**Set task**: Reproduce the text of all the records below word for word, omitting the pictures.

Start of Supplied data

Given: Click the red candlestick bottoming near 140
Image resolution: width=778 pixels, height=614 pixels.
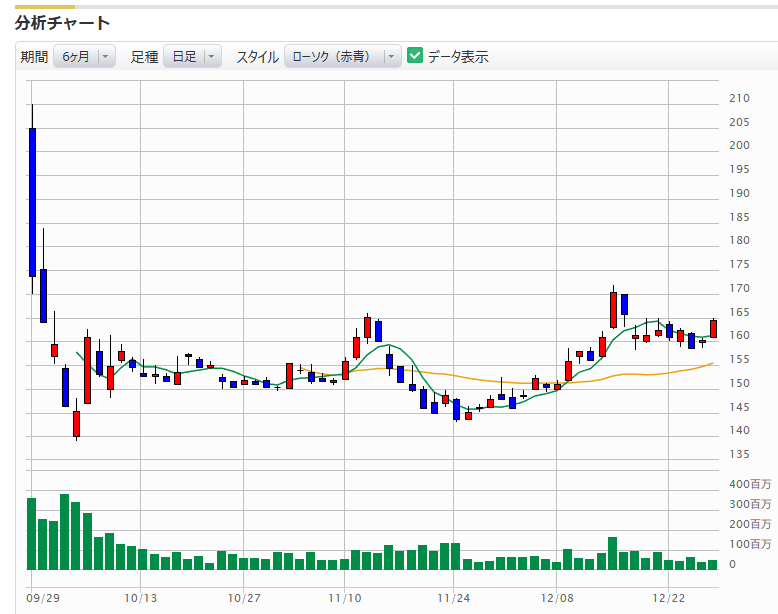Looking at the screenshot, I should 76,423.
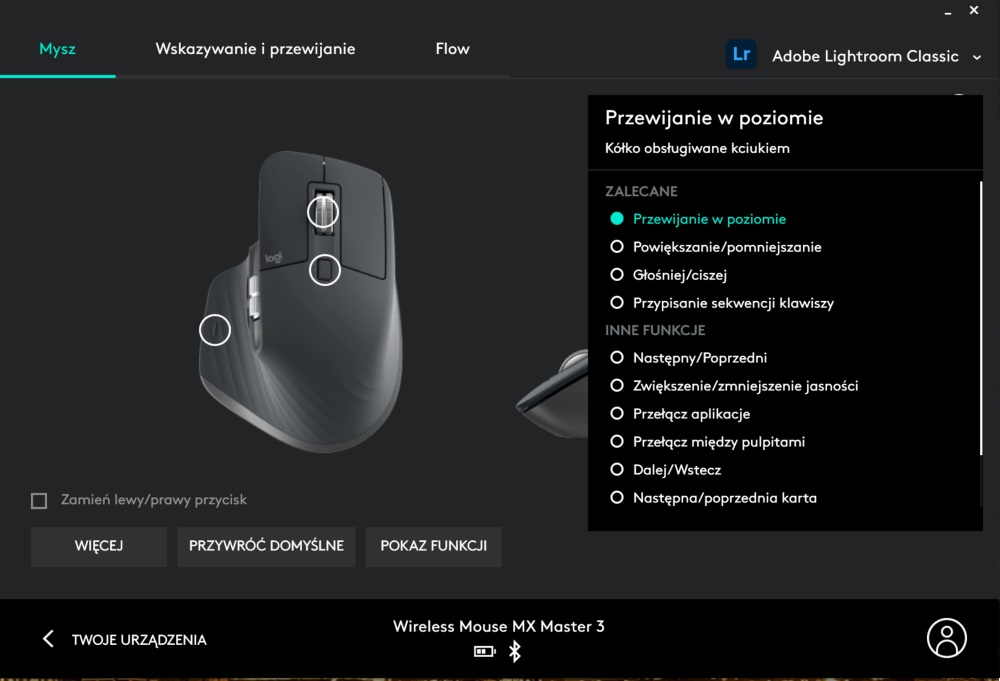Click the Lightroom Lr application icon
1000x681 pixels.
[x=741, y=54]
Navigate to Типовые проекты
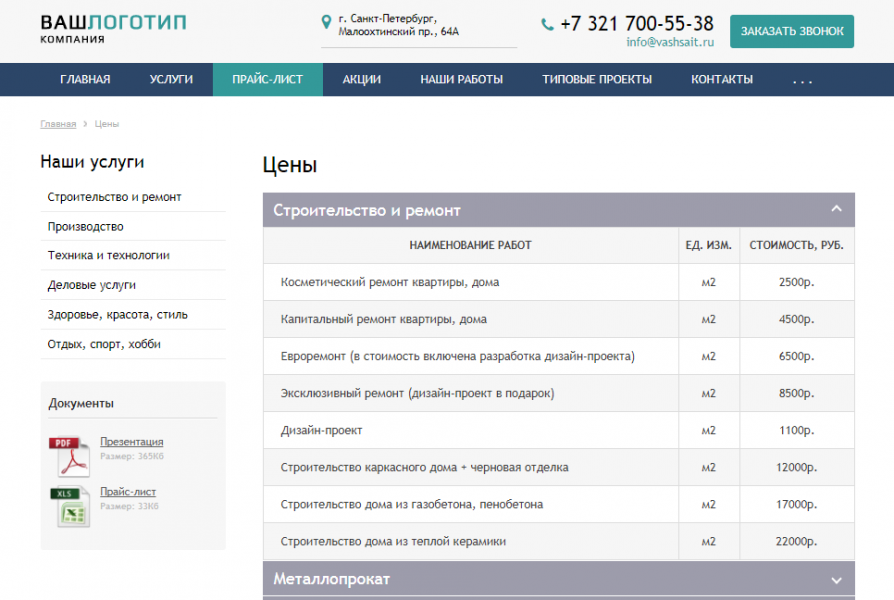 click(596, 80)
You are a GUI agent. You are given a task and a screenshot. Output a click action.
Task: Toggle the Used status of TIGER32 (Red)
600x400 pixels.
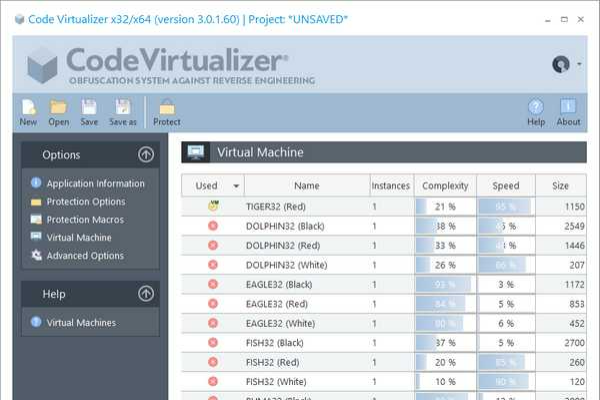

End of Supplied data

**Response**:
Given: Click the red candlestick bottoming near 140
Image resolution: width=778 pixels, height=614 pixels.
Looking at the screenshot, I should 76,423.
Click the Lightroom Lr application icon
1000x681 pixels.
[x=741, y=54]
Navigate to Типовые проекты
 click(596, 80)
You are a GUI agent. You are given a task and a screenshot. Output a click action.
Task: Toggle the Used status of TIGER32 (Red)
600x400 pixels.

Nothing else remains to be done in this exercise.